By now, “phishing” is likely a familiar concept for people with an online presence, consisting of unsolicited emails that might ask you to provide sensitive information or prompt you to click a suspicious link, putting your privacy at risk. Its counterpart, smishing (SMS phishing), also deserves attention because it brings these scams to mobile devices by sending text messages that impersonate agencies like banks in a bid to get your personal data.
Smishing is a particular cybersecurity concern in Africa, the continent that does the most mobile banking in the world. There are many opportunities in a given day for an individual to lose money because transferring funds electronically is so commonplace. Within Sub-Saharan Africa, smishing is concentrated especially in Tanzania and Kenya, where the virtual banking service M-Pesa has a strong presence. The program allows users to send money with cell phones, and part of the transaction process involves both sender and recipient getting a confirmation notice via SMS.
“The traffic, per day, is insane,” CMU-Africa Assistant Teaching Professor Jema Ndibwile says of the mobile money transfers happening in those two countries. “The higher the prevalence, the higher the risk, and the more people who are vulnerable to smishing.”

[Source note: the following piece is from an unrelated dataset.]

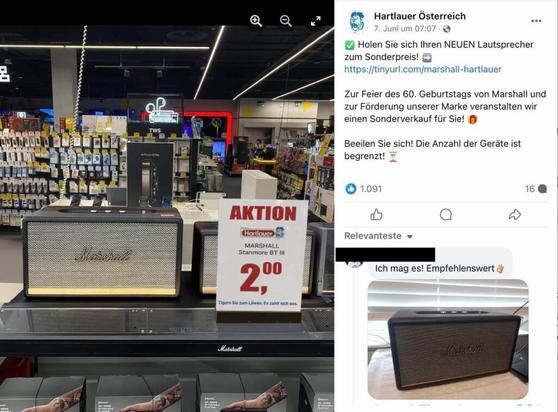Zoom out of the photo

(x=286, y=21)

Despite projections that mobile money transactions in Sub-Saharan Africa will top $3 billion by the end of 2022, there are few robust resources available in Swahili that would monitor for smishing activity. Several models to prevent attacks exist in high-resource languages like English and Chinese, but not in the most common language of the most active mobile banking region. Ndibwile and his fellow researchers, Iddi S. Mambina and Kisangiri F. Michael, both of the Nelson Mandela Institute of Science and Technology, created a machine-learning based hybrid model that classifies Swahili smishing text messages targeting mobile money users. Their research was recently published in IEEE Access. The algorithm’s purpose is to determine which messages targeting mobile money users are legitimate and which are smishing, and it boasts an accuracy rating of over 99 percent. The model was tested using over 30,000 SMS samples provided by college students.

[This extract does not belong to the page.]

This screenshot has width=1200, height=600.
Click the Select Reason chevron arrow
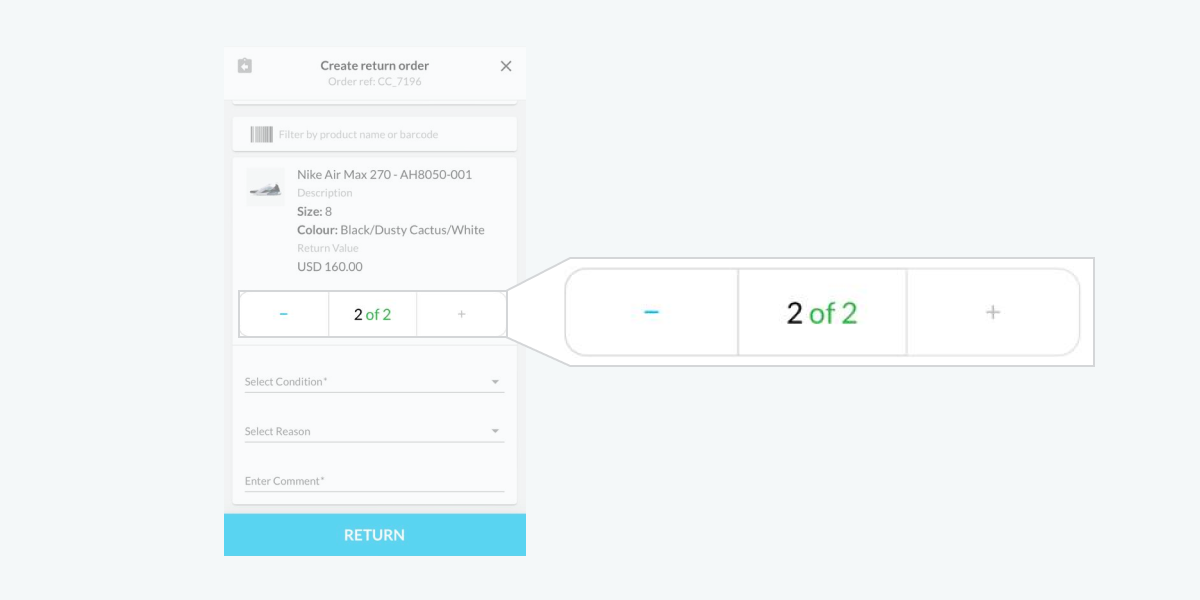(x=494, y=429)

Smishing leaves anyone with a mobile phone vulnerable, but Ndibwile thinks it falls squarely on the shoulders of mobile network operators (MNOs) to be proactive with security measures, rather than users themselves. MNOs are in the best position to implement resources to detect and block suspicious content from circulation.
“A user should be protected,” Ndibwile says. “You don’t tell a user, ‘Hey, pay attention when SMS reads like this.’ You need to prevent those kinds of attacks.”
While Ndibwile and his peers focused on creating a machine-learning based model in Swahili, this is a foundational research advancement. The hybrid model could be used as a plug-in format to create systems in other low-resource languages like Kinyarwanda. This single design has the potential to provide cybersecurity reinforcement in languages that are often forgotten.